Molecular motions in homopolymers and copolymers based on bisphenol A polycarbonate (BAP) were investigated over a wide temperature range by means of two pulsed nuclear magnetic resonance methods: the spin‐lattice relaxation time T 1 and the spin‐lattice relaxation time in rotating frame, T 1ρ . Nuclear magnetic relaxation measurements of bisphenol A polycarbonate indicated the existence of four transitions in the solid amorphous state. This included the glass transition T α , two transitions associated with localized motions of the main chain, T β and T γ , and a transition due to side‐group motion, T δ . The results offer new evidence for the transition T β , which is ascribed to localized segmental motions of the polycarbonate chain. The physical properties of the polymer (high impact strength and a large fractional free volume in the glassy state) can be explained by the presence of the two secondary transitions T β and T γ , which are both associated with main‐chain motions. The presence of the bulky bromine on a bisphenol A unit of a polymer chain in a position ortho to the carbonate groups restricts all motions of the main chain, thus increasing T α , T β , and T γ . As a result of an increase in the secondary transition temperatures, impact strength is reduced at least 20‐fold as compared with the unsubstituted material.

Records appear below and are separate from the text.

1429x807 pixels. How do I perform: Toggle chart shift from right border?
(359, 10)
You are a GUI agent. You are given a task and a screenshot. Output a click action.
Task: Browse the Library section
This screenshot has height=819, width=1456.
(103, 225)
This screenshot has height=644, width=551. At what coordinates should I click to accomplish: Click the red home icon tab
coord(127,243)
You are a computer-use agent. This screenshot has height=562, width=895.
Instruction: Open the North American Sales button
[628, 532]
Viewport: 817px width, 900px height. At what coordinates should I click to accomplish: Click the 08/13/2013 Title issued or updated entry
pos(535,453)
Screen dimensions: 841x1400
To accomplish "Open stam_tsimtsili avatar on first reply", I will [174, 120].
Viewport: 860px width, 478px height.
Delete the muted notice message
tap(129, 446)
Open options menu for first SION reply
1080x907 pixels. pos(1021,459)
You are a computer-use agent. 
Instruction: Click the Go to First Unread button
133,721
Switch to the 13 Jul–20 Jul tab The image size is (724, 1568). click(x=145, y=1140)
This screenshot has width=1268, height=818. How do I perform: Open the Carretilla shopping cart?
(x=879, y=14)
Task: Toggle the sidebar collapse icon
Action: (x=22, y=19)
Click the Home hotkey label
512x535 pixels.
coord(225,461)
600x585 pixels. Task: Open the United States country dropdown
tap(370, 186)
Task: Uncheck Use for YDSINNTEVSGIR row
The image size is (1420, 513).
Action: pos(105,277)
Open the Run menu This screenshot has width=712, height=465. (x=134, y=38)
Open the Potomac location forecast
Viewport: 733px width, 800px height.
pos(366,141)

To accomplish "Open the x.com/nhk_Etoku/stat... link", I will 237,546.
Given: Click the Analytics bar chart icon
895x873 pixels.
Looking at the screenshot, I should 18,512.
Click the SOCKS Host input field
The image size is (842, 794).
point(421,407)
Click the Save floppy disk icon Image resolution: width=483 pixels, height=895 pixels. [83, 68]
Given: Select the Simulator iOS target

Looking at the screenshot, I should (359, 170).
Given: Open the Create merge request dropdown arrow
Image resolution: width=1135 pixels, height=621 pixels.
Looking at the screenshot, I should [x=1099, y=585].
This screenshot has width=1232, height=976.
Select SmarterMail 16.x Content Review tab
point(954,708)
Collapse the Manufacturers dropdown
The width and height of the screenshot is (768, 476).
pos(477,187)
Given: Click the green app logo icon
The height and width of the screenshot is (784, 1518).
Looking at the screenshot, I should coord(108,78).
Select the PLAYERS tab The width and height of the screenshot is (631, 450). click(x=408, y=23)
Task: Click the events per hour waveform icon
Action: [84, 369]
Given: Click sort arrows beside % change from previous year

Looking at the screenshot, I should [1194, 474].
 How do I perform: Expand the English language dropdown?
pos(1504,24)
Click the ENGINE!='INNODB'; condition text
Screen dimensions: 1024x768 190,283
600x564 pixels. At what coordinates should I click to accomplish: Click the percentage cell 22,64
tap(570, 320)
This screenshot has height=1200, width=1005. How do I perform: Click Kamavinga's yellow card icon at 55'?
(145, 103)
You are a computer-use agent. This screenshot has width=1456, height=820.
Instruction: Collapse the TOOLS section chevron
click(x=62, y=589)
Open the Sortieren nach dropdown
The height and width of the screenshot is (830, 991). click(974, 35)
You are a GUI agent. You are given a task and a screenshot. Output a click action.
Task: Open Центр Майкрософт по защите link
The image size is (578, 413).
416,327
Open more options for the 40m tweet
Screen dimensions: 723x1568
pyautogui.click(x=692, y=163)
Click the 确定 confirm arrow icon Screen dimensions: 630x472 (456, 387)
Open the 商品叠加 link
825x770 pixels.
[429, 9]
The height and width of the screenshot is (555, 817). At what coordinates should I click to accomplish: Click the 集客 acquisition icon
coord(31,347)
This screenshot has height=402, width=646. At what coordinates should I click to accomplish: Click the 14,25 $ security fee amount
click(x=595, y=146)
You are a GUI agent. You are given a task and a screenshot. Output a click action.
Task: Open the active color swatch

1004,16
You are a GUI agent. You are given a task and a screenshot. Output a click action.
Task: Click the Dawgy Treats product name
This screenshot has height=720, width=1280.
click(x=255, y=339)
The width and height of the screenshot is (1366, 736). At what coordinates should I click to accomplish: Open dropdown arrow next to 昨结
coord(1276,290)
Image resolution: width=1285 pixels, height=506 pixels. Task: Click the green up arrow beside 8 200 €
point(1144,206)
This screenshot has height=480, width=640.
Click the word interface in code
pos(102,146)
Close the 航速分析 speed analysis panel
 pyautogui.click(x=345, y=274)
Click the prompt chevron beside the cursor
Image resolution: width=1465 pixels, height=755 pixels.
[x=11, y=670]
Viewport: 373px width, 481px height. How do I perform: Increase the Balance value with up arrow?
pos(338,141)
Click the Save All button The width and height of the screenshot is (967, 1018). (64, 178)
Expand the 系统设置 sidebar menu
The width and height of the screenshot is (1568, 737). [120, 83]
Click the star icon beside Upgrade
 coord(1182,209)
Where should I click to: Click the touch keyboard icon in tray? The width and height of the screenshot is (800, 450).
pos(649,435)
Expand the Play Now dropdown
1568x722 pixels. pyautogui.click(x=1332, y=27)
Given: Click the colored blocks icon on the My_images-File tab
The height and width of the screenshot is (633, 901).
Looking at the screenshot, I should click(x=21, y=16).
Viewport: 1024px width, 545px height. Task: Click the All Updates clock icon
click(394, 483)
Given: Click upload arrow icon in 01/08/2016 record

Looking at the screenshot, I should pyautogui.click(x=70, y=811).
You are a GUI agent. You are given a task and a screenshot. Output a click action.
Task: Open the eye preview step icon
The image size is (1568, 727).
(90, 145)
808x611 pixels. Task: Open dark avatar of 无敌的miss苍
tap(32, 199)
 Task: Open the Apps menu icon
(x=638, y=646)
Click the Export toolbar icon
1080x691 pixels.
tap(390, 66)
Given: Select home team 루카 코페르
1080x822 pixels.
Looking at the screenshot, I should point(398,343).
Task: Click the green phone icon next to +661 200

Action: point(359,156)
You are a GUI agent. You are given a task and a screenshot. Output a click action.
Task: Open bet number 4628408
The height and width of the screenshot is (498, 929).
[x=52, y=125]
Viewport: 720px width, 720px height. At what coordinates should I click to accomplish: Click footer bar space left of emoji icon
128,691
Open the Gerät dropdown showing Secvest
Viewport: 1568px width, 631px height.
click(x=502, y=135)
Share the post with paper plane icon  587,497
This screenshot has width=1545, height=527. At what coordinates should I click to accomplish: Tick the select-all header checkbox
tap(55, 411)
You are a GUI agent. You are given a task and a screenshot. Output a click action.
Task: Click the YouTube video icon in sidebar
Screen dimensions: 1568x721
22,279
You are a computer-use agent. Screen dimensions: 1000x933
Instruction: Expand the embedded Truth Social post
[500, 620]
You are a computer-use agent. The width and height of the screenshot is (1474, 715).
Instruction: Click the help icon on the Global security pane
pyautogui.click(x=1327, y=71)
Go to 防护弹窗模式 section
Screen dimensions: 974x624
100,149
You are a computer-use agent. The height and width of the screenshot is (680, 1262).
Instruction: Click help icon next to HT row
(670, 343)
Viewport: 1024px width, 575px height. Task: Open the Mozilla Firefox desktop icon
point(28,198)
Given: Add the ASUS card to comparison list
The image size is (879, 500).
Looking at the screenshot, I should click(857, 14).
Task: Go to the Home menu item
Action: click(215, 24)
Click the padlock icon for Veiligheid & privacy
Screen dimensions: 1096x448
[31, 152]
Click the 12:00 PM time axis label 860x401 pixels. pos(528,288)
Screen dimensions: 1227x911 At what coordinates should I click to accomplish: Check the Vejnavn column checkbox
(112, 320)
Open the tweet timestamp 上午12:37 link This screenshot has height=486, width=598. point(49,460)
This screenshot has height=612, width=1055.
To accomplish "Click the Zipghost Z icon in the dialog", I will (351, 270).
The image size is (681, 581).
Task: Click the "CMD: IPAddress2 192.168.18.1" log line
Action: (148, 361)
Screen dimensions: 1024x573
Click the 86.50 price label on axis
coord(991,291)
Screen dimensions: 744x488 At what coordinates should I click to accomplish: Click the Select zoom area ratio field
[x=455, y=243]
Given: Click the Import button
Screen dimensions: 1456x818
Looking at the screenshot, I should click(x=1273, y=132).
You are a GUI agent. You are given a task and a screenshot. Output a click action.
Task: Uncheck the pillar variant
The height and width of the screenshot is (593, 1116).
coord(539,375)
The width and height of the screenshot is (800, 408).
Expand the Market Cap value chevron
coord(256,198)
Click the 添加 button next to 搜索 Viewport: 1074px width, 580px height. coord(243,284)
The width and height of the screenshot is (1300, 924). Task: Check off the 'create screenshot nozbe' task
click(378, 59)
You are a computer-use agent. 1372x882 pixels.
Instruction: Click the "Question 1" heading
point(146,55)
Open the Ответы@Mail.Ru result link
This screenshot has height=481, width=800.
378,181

The results for tetrabromobisphenol A polycarbonate and copolymers of bisphenol A with tetrabromobisphenol A and bisphenol A with tetrachlorobisphenol A polycarbonate confirm the idea that the impact strength of the polymer is related to the secondary transitions ( T < T g ) arising from the main‐chain motions. Copolymers of bisphenol A polycarbonate with tetrabromobisphenol A polycarbonate showed a single glass transition temperature whose value lay between those of the homopolymers. The results indicated multiple secondary transitions which corresponded to the transitions of the homopolymers with magnitudes proportional to the comonomer content.